81 Amour et puits d’amour

25 août 2011

Elle lui jeta un œil inquisiteur :
“Tu viens ou on mange les puits d’amour maintenant ?”
“Il n’y a qu’un puits d’amour qui me tente vraiment.”
“Il t’attend.”
Sa voix s’étouffa brusquement et il se jeta sur elle tout en essayant de se déshabiller le plus rapidement possible.

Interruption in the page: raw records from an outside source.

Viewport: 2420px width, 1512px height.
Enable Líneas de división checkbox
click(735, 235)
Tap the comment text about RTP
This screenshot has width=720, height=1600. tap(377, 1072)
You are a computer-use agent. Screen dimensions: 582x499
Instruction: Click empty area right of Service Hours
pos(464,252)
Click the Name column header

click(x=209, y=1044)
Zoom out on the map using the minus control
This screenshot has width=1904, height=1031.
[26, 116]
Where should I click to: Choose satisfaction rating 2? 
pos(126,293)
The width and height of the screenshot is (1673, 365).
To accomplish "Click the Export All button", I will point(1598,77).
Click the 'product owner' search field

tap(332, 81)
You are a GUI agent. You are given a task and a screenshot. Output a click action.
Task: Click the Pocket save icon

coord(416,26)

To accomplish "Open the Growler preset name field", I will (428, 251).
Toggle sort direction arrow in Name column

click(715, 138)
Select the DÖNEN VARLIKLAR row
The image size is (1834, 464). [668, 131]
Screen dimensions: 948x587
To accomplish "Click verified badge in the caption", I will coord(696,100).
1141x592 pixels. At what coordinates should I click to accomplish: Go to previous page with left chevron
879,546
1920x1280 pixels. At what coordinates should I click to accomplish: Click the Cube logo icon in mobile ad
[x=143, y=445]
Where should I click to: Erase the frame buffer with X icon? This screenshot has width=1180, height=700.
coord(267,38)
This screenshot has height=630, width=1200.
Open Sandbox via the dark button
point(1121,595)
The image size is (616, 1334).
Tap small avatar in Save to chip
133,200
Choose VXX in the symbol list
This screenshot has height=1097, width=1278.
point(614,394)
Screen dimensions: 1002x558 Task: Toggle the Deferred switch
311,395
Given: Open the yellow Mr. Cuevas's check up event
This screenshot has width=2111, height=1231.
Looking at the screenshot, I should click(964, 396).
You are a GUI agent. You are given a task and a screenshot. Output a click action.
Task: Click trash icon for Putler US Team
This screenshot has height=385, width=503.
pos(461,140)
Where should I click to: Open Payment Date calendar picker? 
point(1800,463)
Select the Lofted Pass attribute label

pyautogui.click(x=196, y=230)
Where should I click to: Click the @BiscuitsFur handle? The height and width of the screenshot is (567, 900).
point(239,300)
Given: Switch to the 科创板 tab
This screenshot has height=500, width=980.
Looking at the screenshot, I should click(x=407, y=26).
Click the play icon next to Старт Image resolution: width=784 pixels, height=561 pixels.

Elle fut dans l’amour ce qu’elle était dans la vie, à la fois passionnément présente et un peu lointaine, fondant dans ses bras et s’éclipsant dans le même mouvement. Douce et impitoyable. L’inspecteur Beaudoin se dit qu’il ne pourrait plus jamais vivre sans elle quand elle se redressa d’un geste gracieux et demanda à manger. Il la regarda croquer la pellicule de caramel et lécher la crème, rêvant que c’était lui qu’elle dégustait avec cet appétit. Elle s’était pelotonnée dans la couette plus à cause du froid que par pudeur lui semblait-il et il aurait voulu que cette après-midi n’ait jamais de fin.
“Tu as du thé quelque part ?”
“Non, du café, mais j’en achèterai si tu veux.”
Elle le regarda silencieusement, refusant de donner la moindre indication sur ce qu’elle pensait de leurs relations futures.
“J’aime bien le café aussi.”

Il essayait de décrypter ce qu’elle disait. Aimait-elle vraiment le café ou n’avait-elle aucune intention de revenir ? Il plongea son regard dans les yeux clairs : elle souriait avec langueur, un peu fatiguée et repue à la fois. Elle reviendrait, c’était sûr. Il partit faire chauffer de l’eau dans sa minuscule cuisine et quand il revint, il eut la surprise de voir qu’elle s’était endormie, la main agrippée à un oreiller. Il resta à la contempler ainsi, fragile dans le sommeil et redoutablement mystérieuse. Ses paupières fermées la lui rendaient encore plus inaccessible et la solitude le prit à la gorge. Il s’approcha de sa bouche pour entendre son souffle et il en profita pour l’embrasser et la réveiller, incapable de garder le silence devant ce visage dont il aimait chaque détail et qui s’absentait sans prévenir. Elle grogna vaguement et s’excusa de s’être assoupie :
“Tu m’as tuée, tu sais ?”
Elle savait le rassurer d’un mot, d’une inflexion de voix.
“Il vient ce café ou j’ai dormi trop longtemps et tu as tout bu ?”
Elle plaisantait à présent, un sein émergeant à demi de la couette. Elle regarda l’heure à la pendulette électrique qui jetait une lueur verte à sa moquette et il eut peur qu’elle ne parte. Il redoutait par dessus tout qu’elle ne fasse une allusion à ses enfants. Mais elle ne dit rien de semblable. Elle n’était visiblement pas pressée.
“Alors, l’enquête, ça avance ?”
Il haussa les épaules.
“Pas vraiment. On a l’impression de savoir tout sur tout le monde ou presque, sauf l’essentiel : qui a tué Lucile ?”
“Ce n’était donc pas Charlotte ?”
“Non bien sûr. Ni toi. Ni Ginette Brons. Ni Jeanne Riguidel. Ni la maitresse. Ni Saunders. Ni personne. Ou tout le monde à la fois. Comme si elle avait semé tant de haine qu’un jour quelqu’un, on ne sait pas qui et, au train où vont les choses, on ne le saura jamais, et je m’en fous complètement, quelqu’un donc avait ramassé ce trop-plein de haine et avait fait ce qui s’imposait. C’est idiot ce que je dis ?”
“Non, non. Un peu bizarre peut-être pour un inspecteur de police promis à un avenir brillant. C’est plutôt une idée de moraliste.”
Il soupira.
“Je quitte la police à la fin de cette histoire. Cela t’étonne ?”
“Mon expérience en ce domaine est un peu limitée mais j’espère que chaque inspecteur ne démissionne pas devant son premier cadavre.”
“Ce n’est pas seulement ça. C’est toi aussi.”